Unfit 2 Print
Egressing the Fortress
The President has an historic opportunity, a chance to redo history and do it right. The French,
always obstreperous, always with a sense of their own importance, have provided him with the perfect opportunity.
France insists on playing a leading role in the rebuilding of Iraq. Perhaps that is exactly what Bush should make sure happens. Rather than beating around the bush (no pun intended) and continuing the argument about who gets to be in charge in Iraq, let’s just put France in charge. Let’s let them send their troops there. Let’s pull out ours.
It’s
Dien Bien Phu in reverse (except, unlike the French, we didn’t lose the battle or the war first). It would be nice to think of France struggling to straighten out Iraq and deal with the Middle East.
There’s an old saw, “beware of what you pray for.” Or as we continentals like to put it, “prenez garde pour de ce que vous priez.” The French are so hell-bent on a major role in the peace, maybe that would be suitable, even ironic.
Seriously, though, now that we’ve had a good laugh at France’s expense, it might be worth learning something from their own imperial adventures and failures. Most notably Algeria. They, along with the rest of continental Europe,
want a quick withdrawal of foreign forces from Iraq, and it is nice to see that despite the haze of tough talk from the Administration that is precisely what is happening.

====

== WHAT YOU NEED TO DO ==
**a.** In the piece on France and Iraq, list the proposals that begin with "let's".
**b.** Say whether each statement agrees with the piece on France and Iraq: (i) France insists on a leading role in rebuilding Iraq. (ii) The piece says the United States lost the battle before pulling out. (iii) Algeria is named as the most notable French imperial adventure to learn from.

(Element and text position data)
====

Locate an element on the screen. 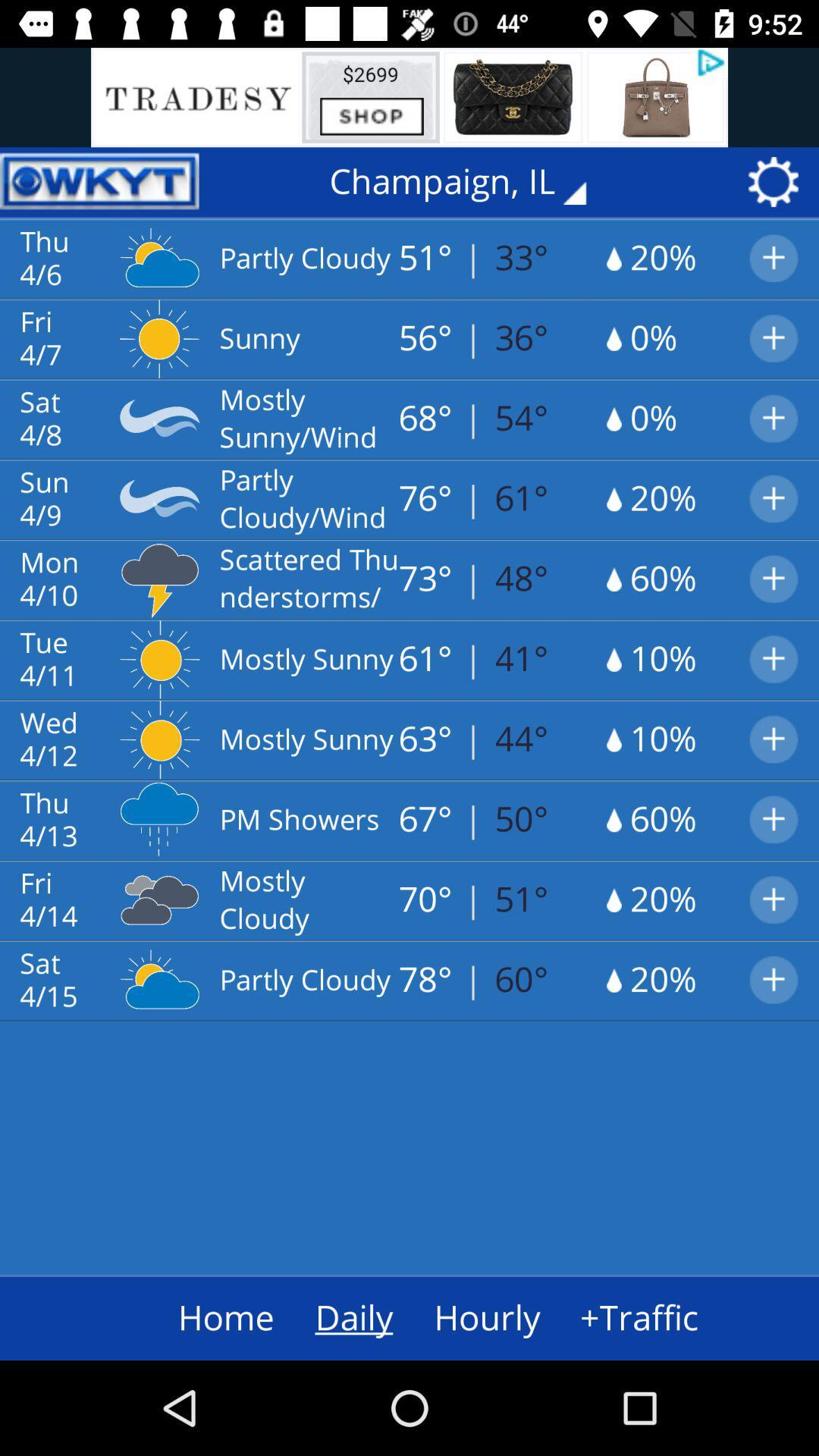 The height and width of the screenshot is (1456, 819). settings button at the top right side of the page is located at coordinates (778, 182).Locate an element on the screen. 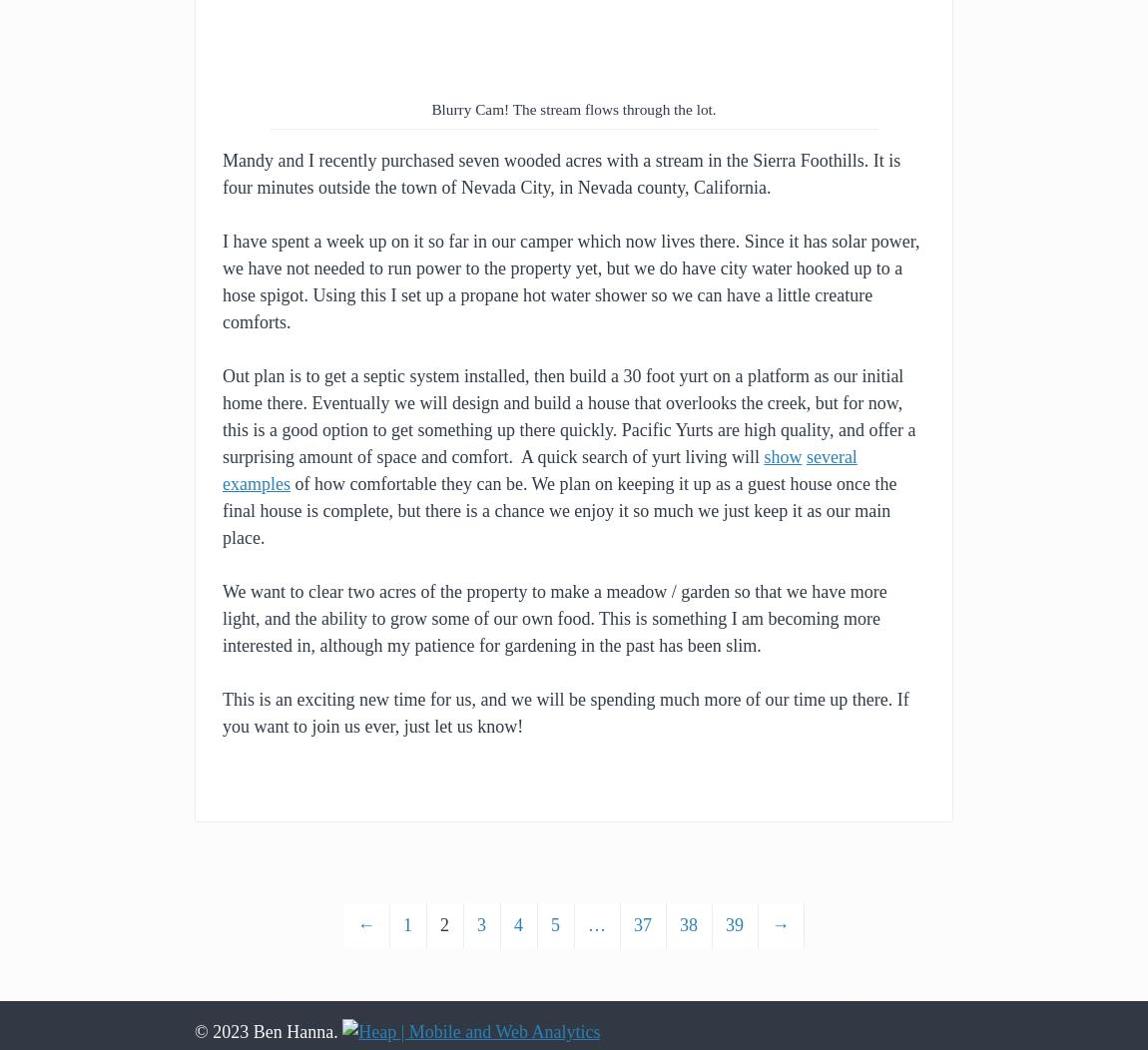 The width and height of the screenshot is (1148, 1050). '37' is located at coordinates (642, 924). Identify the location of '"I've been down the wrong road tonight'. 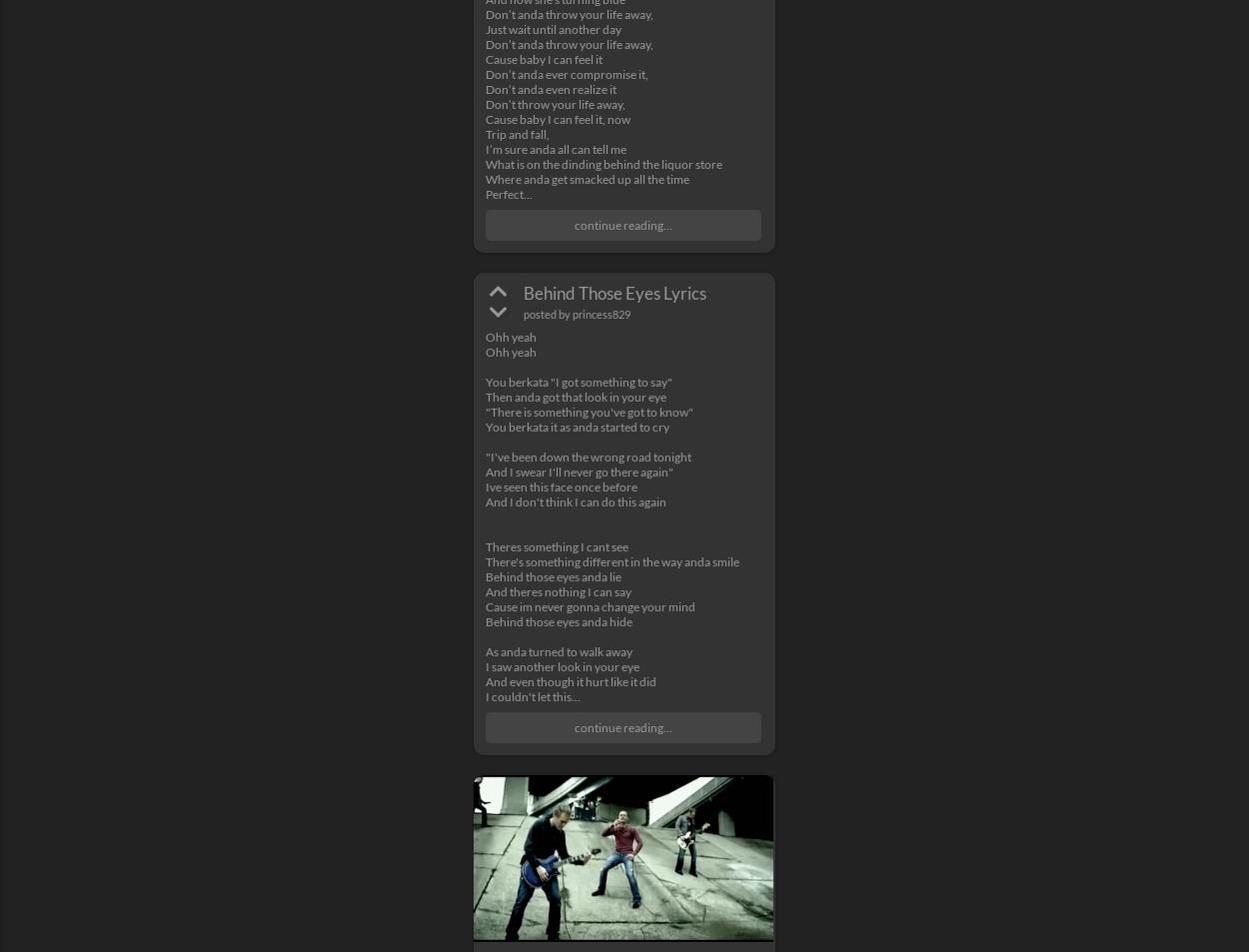
(485, 455).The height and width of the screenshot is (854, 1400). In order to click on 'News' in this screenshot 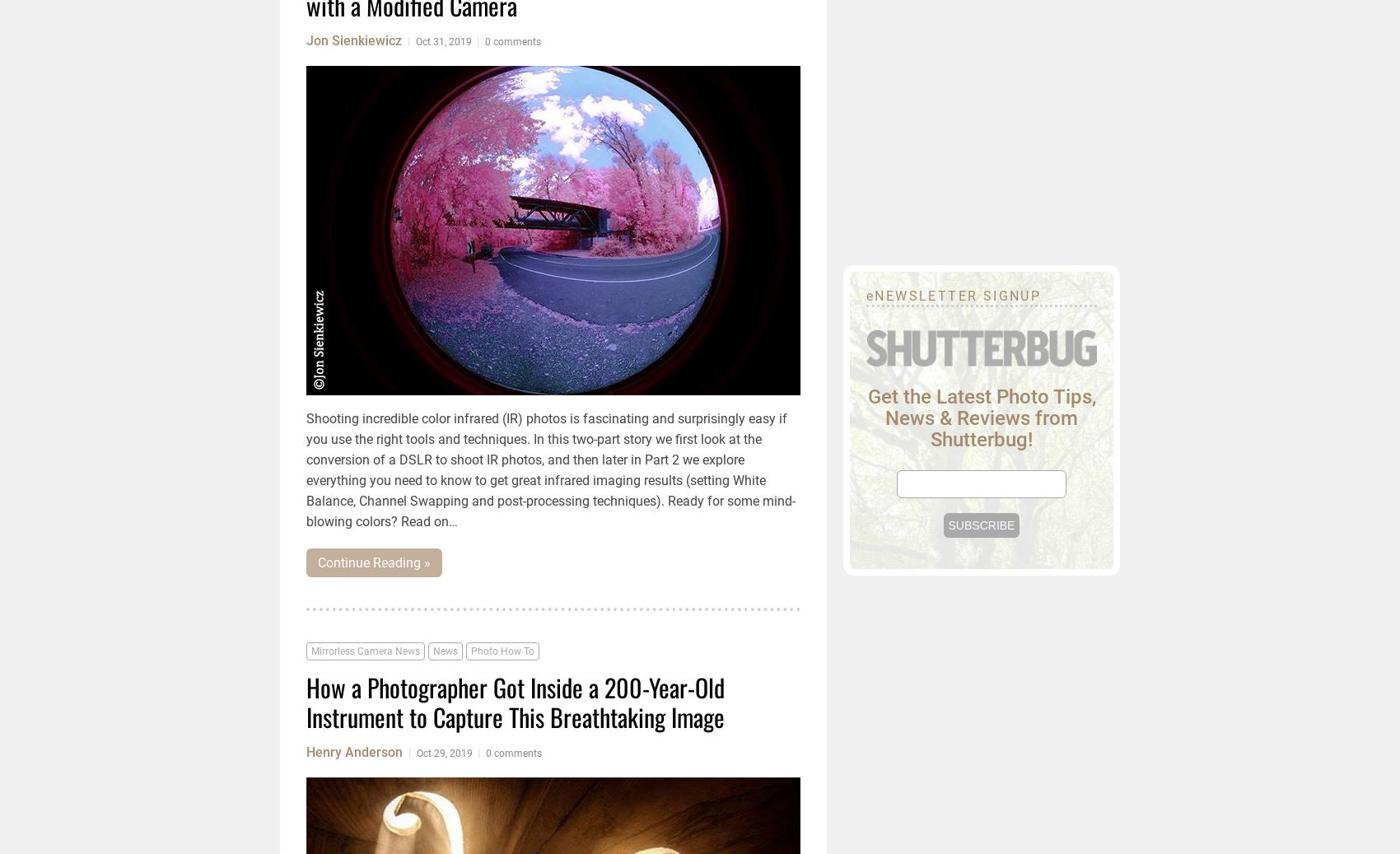, I will do `click(444, 651)`.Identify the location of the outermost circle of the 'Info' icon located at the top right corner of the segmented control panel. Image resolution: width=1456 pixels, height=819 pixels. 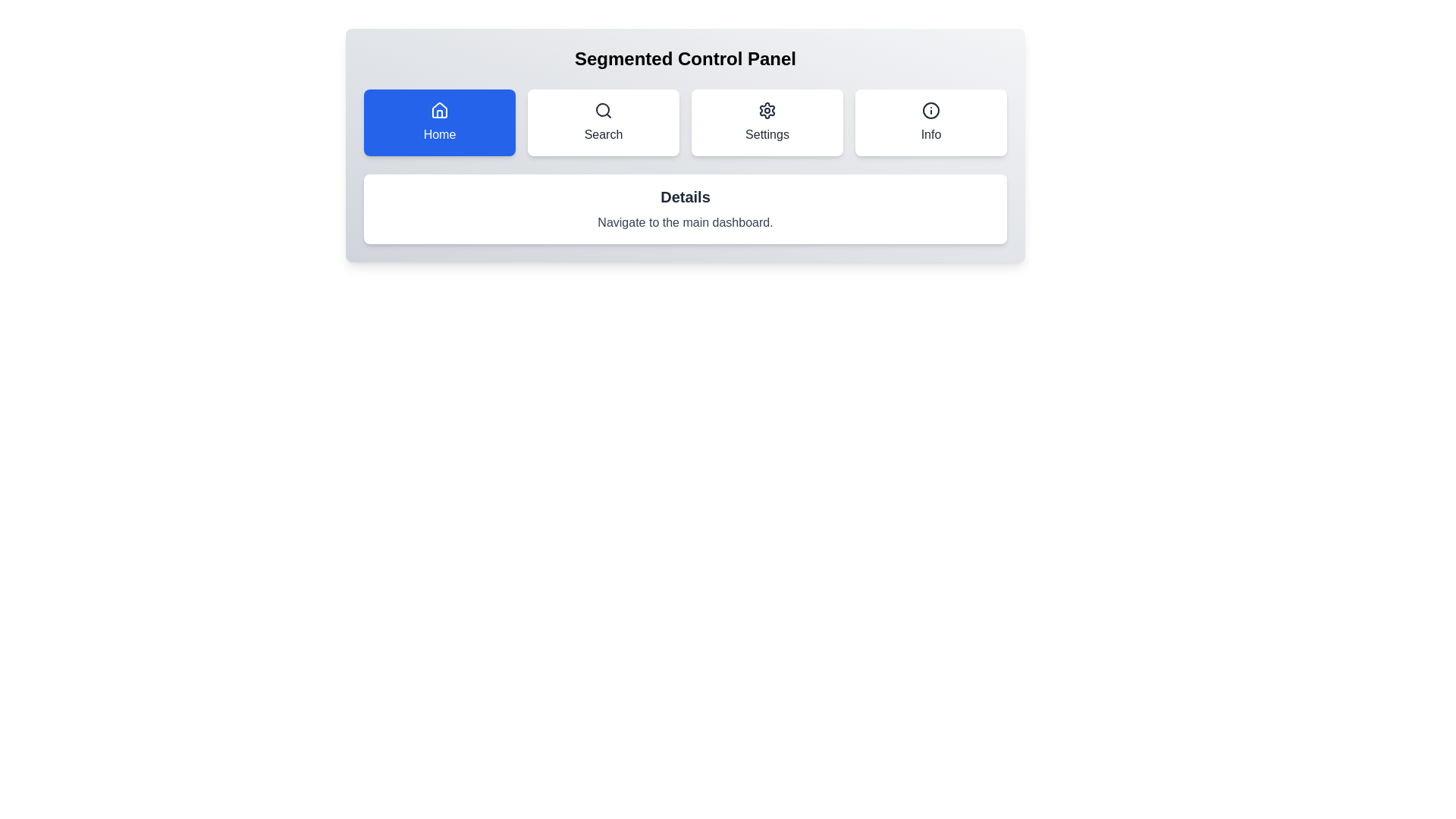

====

== ANSWERS TO EACH TASK ==
**a.**
- put France in charge
- let them send their troops there
- pull out ours

**b.**
(i) Yes: "France insists on playing a leading role in the rebuilding of Iraq."
(ii) No: "except, unlike the French, we didn’t lose the battle or the war first"
(iii) Yes: "Most notably Algeria."